Voici quelques extraits du chapitre consacrée à Ségolène Royal dans la nouvelle édition du livre d'Alain Duhamel :  "les prétendants".

…] Pour dire les choses comme elles sont, rien dans l’itinéraire de Ségolène Royal au PS ne lui valait un statut de présidentiable et rien dans les fonctions officielles de second rang qu’elle avait occupées au gouvernement ne la prédestinait ni même ne la préparait à une candidature, en tout cas pas le bilan qu’elle y avait laissé. […]

Malheureusement, ce faisant, en jouant à fond des ressorts de la démocratie d’opinion, elle a aussi pris le risque de dénaturer et même de dégrader la campagne présidentielle. Elle a libéré des tentations redoutables, elle a légitimé des principes contestables, elle a entrouvert la porte à une sorte de populisme léger. […]

Elle ne cherche jamais à éclairer, à précéder, à entraîner mais au contraire à refléter, à exprimer, à réfléchir, à amplifier : elle est en cela la candidate au miroir, celle qui formule tout haut ce que disent tout bas les Français. […]

Par-dessus le marché, Ségolène Royal sait manœuvrer. […] Règle de base de la démocratie d’opinion : elle se veut si près du peuple et de ses vraies difficultés qu’elle laisse aux autres la tâche ingrate de trouver les réponses. […]

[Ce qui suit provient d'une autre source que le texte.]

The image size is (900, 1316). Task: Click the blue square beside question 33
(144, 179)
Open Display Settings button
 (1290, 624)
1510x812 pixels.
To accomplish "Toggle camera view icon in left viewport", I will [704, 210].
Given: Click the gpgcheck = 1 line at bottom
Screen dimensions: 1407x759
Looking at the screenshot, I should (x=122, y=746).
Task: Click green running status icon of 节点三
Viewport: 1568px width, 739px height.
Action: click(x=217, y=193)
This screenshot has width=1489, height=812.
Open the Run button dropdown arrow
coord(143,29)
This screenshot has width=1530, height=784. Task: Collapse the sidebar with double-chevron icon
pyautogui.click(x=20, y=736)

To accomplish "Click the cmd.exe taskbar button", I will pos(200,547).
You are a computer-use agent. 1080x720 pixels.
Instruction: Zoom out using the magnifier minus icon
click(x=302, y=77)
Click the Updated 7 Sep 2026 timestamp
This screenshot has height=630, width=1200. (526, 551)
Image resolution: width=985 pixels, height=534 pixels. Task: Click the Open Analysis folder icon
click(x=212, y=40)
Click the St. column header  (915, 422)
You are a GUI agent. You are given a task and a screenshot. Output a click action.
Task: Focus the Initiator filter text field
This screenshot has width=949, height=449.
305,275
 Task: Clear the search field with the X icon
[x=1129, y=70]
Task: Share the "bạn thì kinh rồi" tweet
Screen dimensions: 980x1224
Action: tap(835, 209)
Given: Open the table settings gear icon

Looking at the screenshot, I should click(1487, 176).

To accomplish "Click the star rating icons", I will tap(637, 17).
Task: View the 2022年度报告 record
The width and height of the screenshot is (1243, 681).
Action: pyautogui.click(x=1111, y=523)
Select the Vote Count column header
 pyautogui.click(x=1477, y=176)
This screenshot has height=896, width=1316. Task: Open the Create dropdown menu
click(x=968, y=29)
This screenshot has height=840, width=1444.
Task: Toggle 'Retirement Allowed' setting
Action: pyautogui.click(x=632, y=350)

Elle veut être à tout prix au centre des projecteurs, sous la lumière nationale, seule devant les autres, Présidente. S’il faut pour cela en passer par la démocratie d’opinion, va pour la démocratie d’opinion. […]

Elle qui a fait ses armes sous le double parrainage de François Mitterrand et de Jacques Delors, deux européens historiques, a repris sans honte en 2006 les arguments des partisans du NON au référendum sur les institutions européens, alors même qu’en 2005 elle militait pour le OUI. Puisqu’elle veut être le chef des Français, il faut donc qu’elle les suive. Elle a préconisé des jurys de citoyens pour surveiller les élus, vieille revendication typiquement populiste qui creuse la défiance entre électeurs et élus, et entrave la démocratie représentative au bénéfice de la démocratie d’opinion, comme si les Français étaient privés du droit de vote et manquaient d’occasion d’exprimer leurs sentiments par le suffrage universel. […]

Ségolène Royal a choisi librement d’aborder la conquête du pouvoir par la pente la plus démagogique possible pour une candidate responsable. Elle a utilisé toutes les ressources de la starisation, de la « peopolisation ». […] Elle a préféré le médiatique au politique, le marketing au programme, la facilité à l’exigence, la séduction à la pédagogie.